▶ TASK DESCRIPTION
Copy the portion of the text below on food banks and hunger during the pandemic that falls between "The news is" and "the shutdowns started.", inclusive, word for word.

▶ EXCERPTED TEXT
The news is out: [As tens of millions of Americans have lost jobs due to the coronavirus pandemic, food banks across the country say they are facing an unprecedented surge in demand, comparable to a hurricane hitting the entire country at the same time.
“I’ve been in food banking for 24 years, and in my tenure I’ve never seen such a dramatic increase in need literally overnight,” said Lisa Scales of the Greater Pittsburgh Community Food Bank, referring to the initial spike in distribution in March, when the shutdowns started.
Across the country, Americans who’ve never had to rely on food assistance before are turning to local organizations for aid. In July, the Census Bureau reported that nearly 30 million Americans said they didn’t have enough to eat in the prior week, a situation that is likely to worsen since the expanded unemployment insurance of $600 per week ended last month. Food banks across the country are bracing for both another spike in food insecurity and the fact that the effects of the pandemic are likely to last until 2021 and beyond.
A number of food bank employees compared the current situation to the Great Recession of the late 2000s in terms of both length of need and impact, as the normal practice of turning to other parts of the country for support in times of a natural disaster failed in the face of a nationwide calamity.]
In my books, I lamented the plight of children going to bed hungry in the US, every single night. During the first week of July 2020, the number of households with children that reported not having enough to eat was 13,570,374, according to an analysis of U.S. census data by the nonprofit, nonpartisan Council on Contemporary Families. Before March 13, the day the federal government declared a national emergency, the number was 12,046,456. We are talking about 14 million families which cannot feed their kids.
Now with the coronavirus in full swing in the US, we can add more people going hungry in the land of plenty. 38% of Americans think it’s dandy. Trump is doing a great job. It is what it is.

▶ INFORMATION SUPPLIED
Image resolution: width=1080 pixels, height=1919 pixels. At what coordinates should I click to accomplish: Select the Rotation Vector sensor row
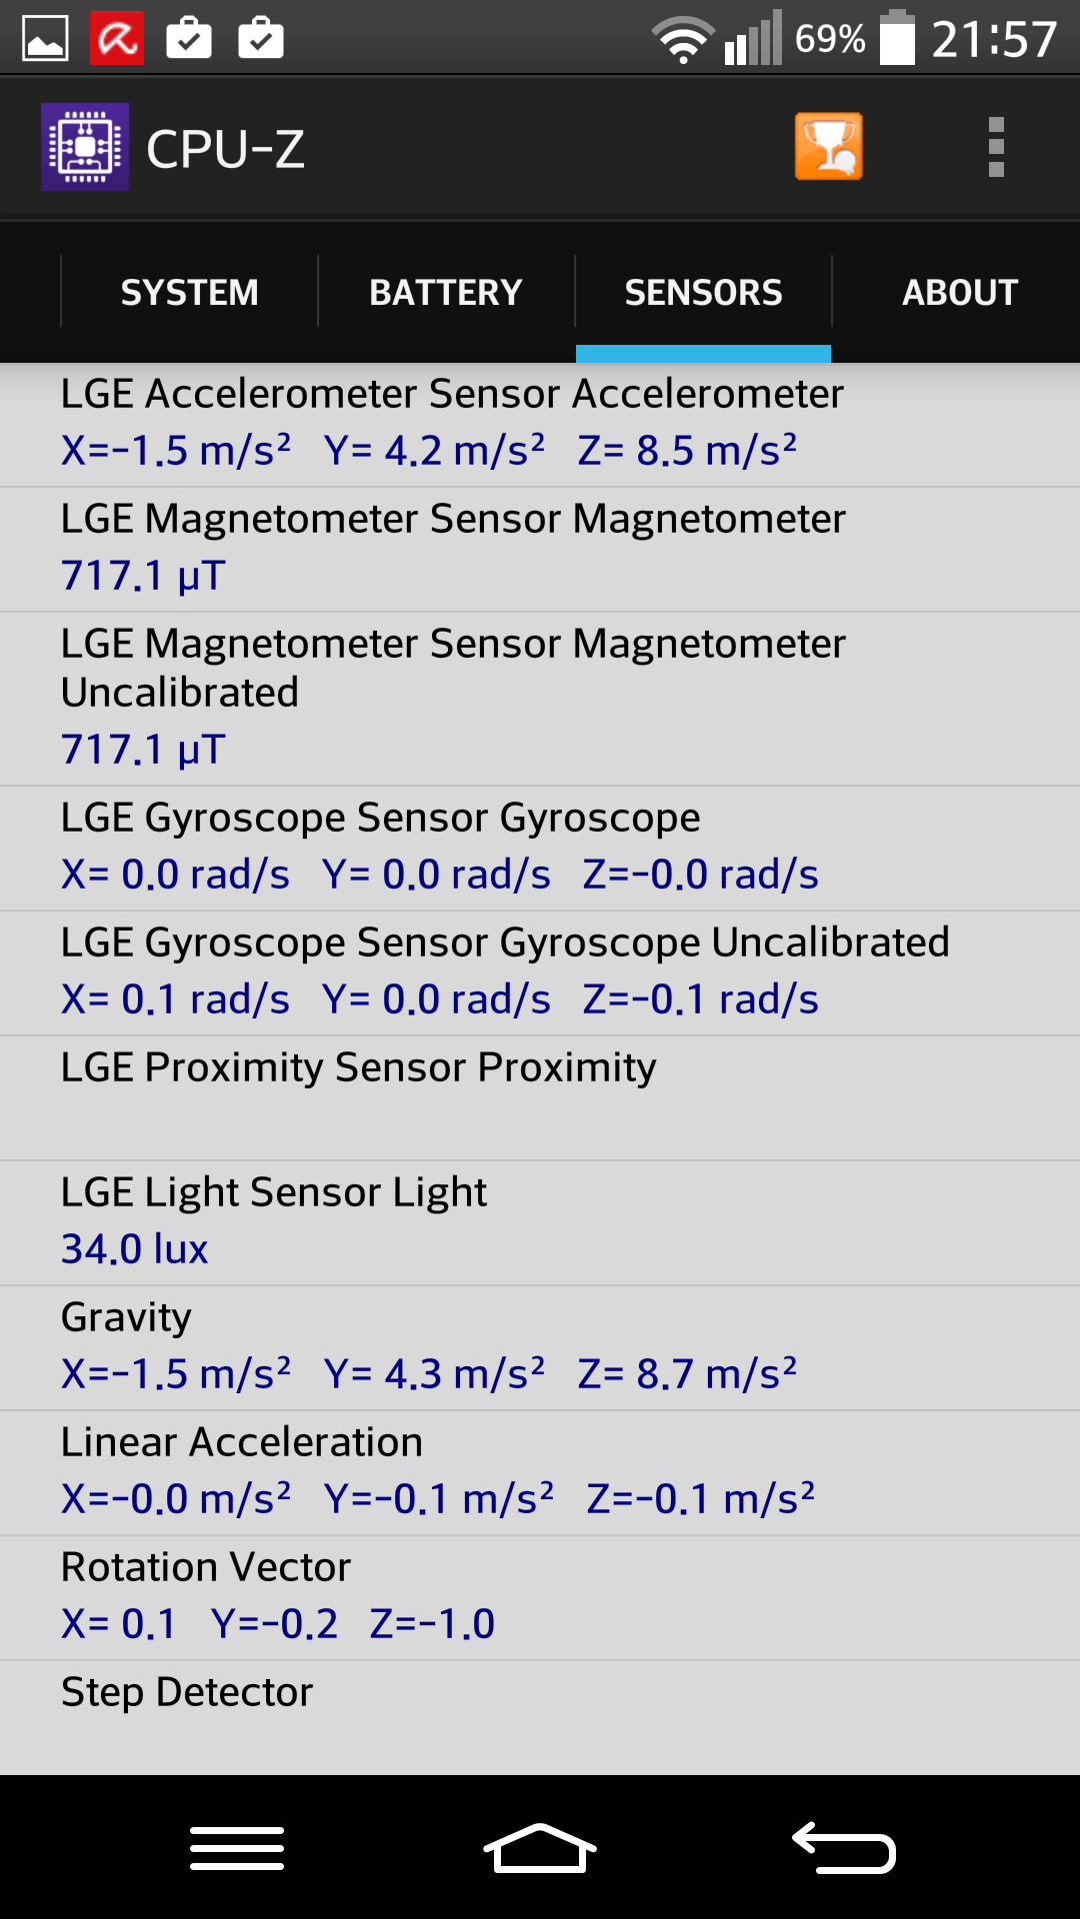coord(540,1596)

▶ TASK RESULT
The news is out: [As tens of millions of Americans have lost jobs due to the coronavirus pandemic, food banks across the country say they are facing an unprecedented surge in demand, comparable to a hurricane hitting the entire country at the same time.
“I’ve been in food banking for 24 years, and in my tenure I’ve never seen such a dramatic increase in need literally overnight,” said Lisa Scales of the Greater Pittsburgh Community Food Bank, referring to the initial spike in distribution in March, when the shutdowns started.